Exclude the pictures and set down, unaltered, the lines from the one that holds "Click the Ubicación" through the end of the data.

---------- Recorded information

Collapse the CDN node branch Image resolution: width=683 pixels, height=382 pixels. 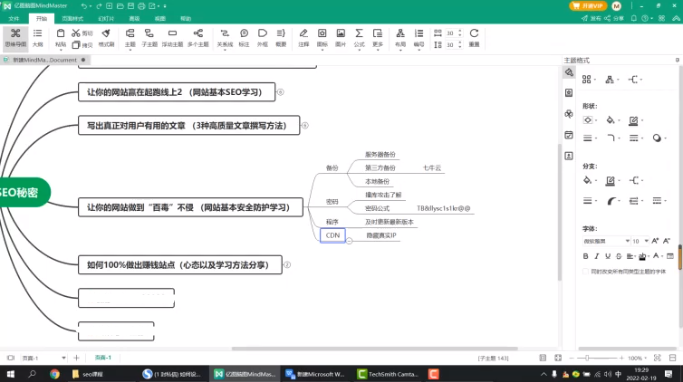349,241
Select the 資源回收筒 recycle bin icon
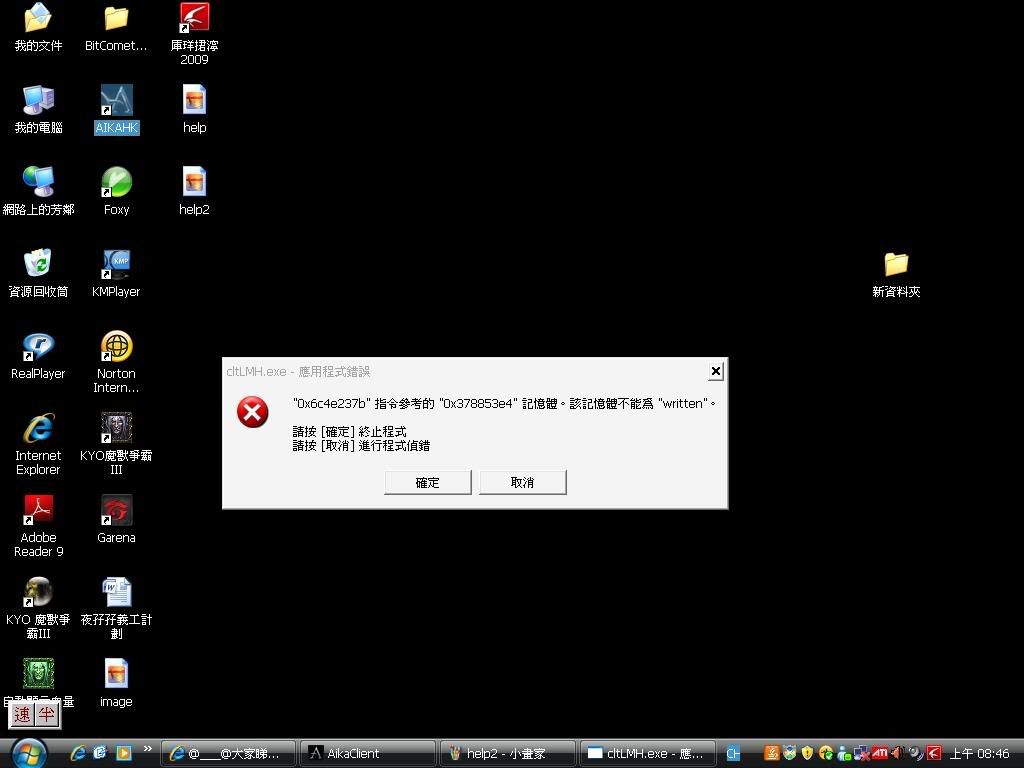 pos(38,265)
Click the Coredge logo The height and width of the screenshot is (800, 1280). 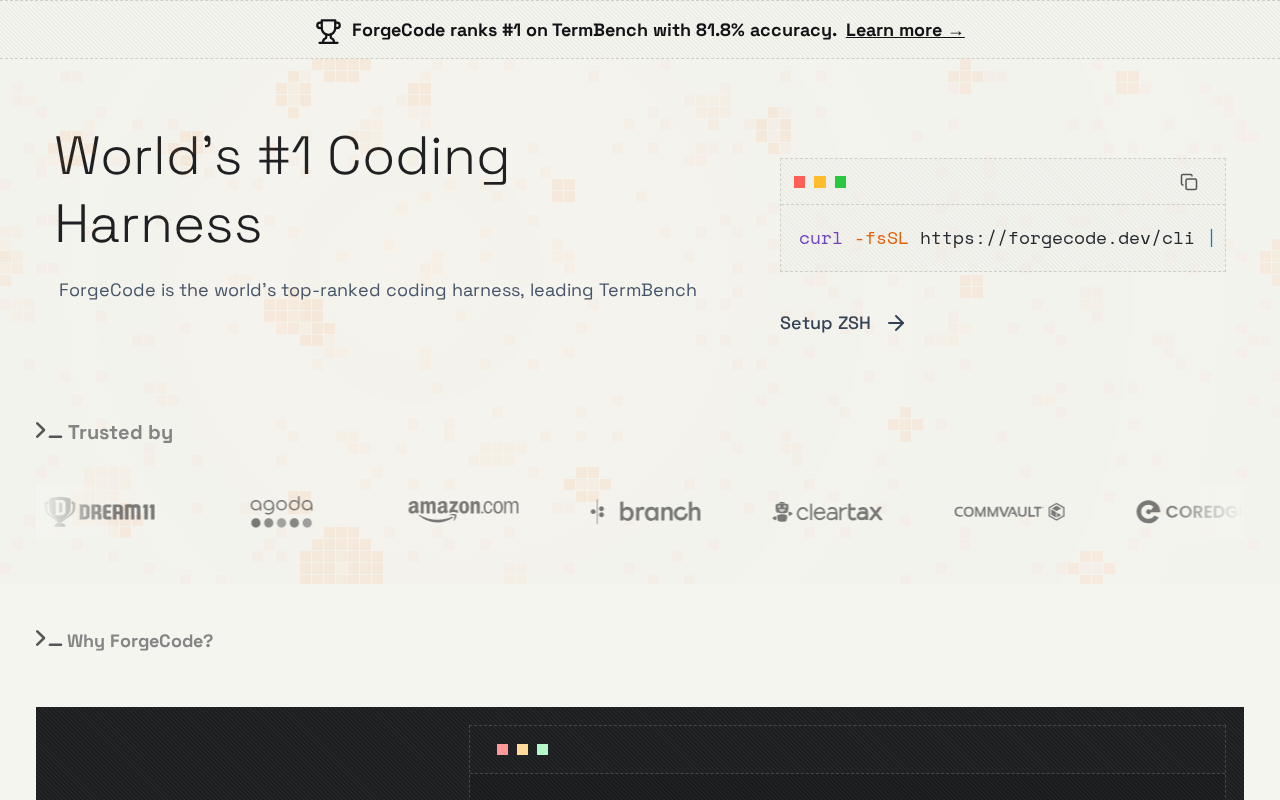[x=1190, y=512]
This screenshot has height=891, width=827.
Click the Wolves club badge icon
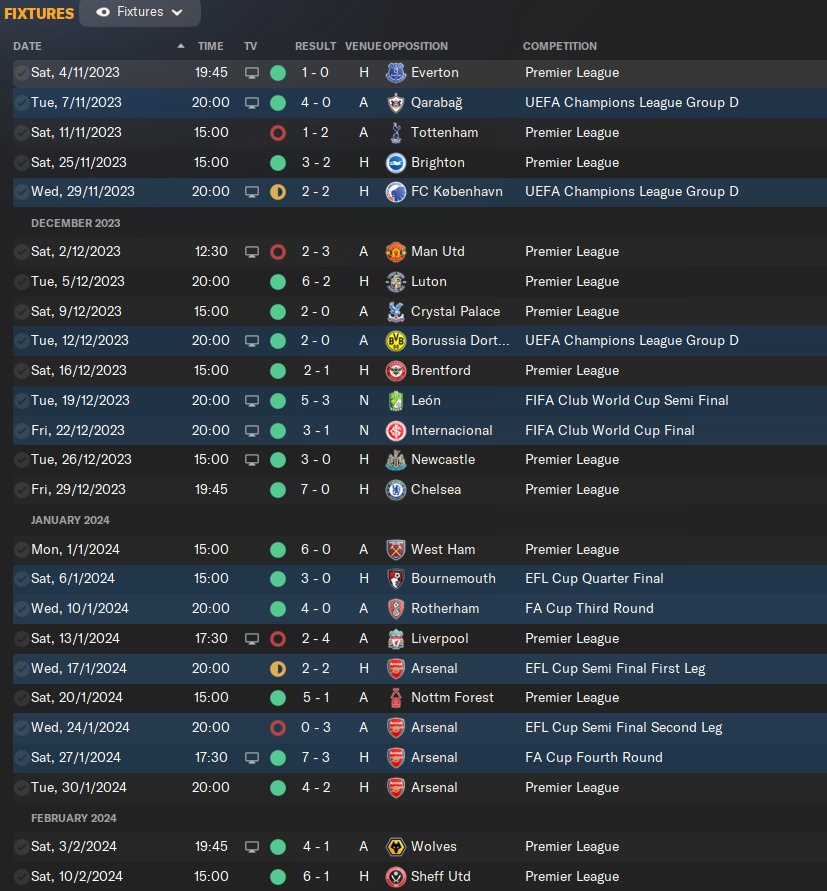[396, 847]
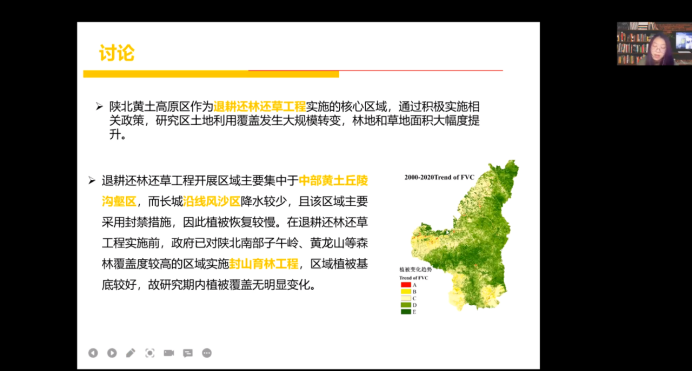693x372 pixels.
Task: Click the dark green legend swatch E
Action: coord(406,311)
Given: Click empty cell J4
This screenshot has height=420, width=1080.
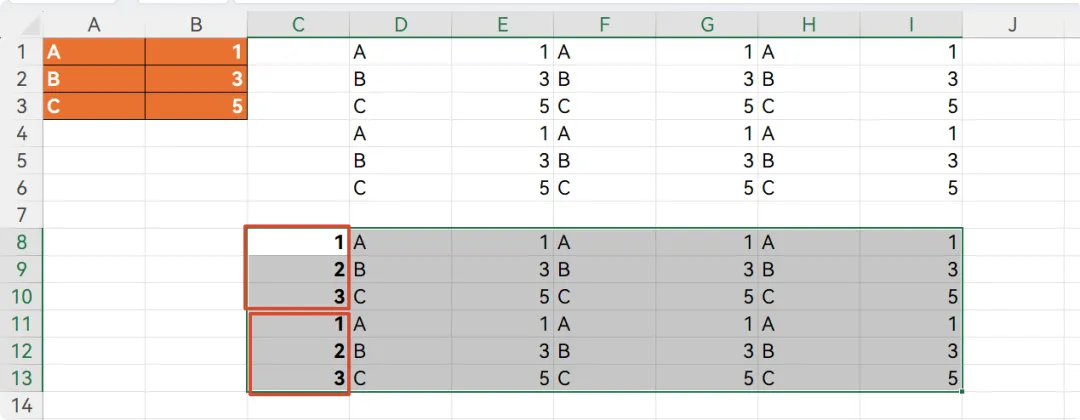Looking at the screenshot, I should pos(1012,134).
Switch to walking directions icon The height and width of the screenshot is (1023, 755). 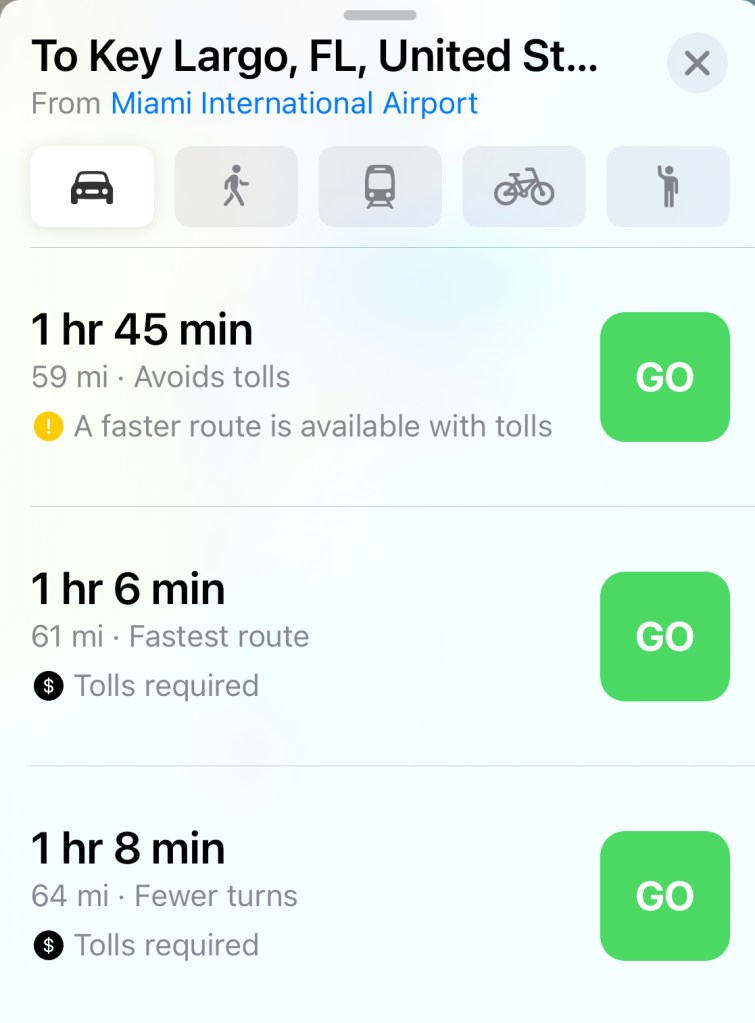click(236, 187)
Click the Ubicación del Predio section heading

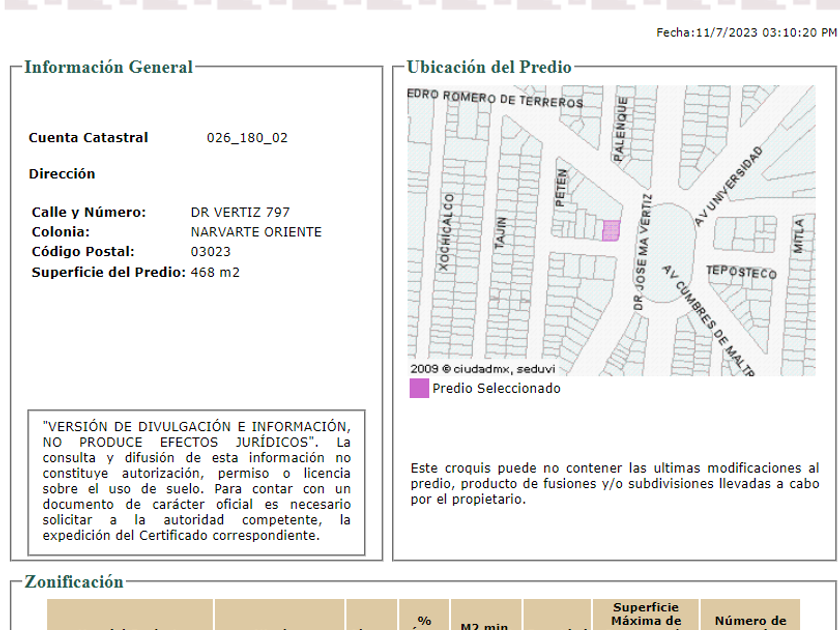(489, 68)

--------------------

**Response area:**
Click the Ubicación del Predio section heading

(489, 68)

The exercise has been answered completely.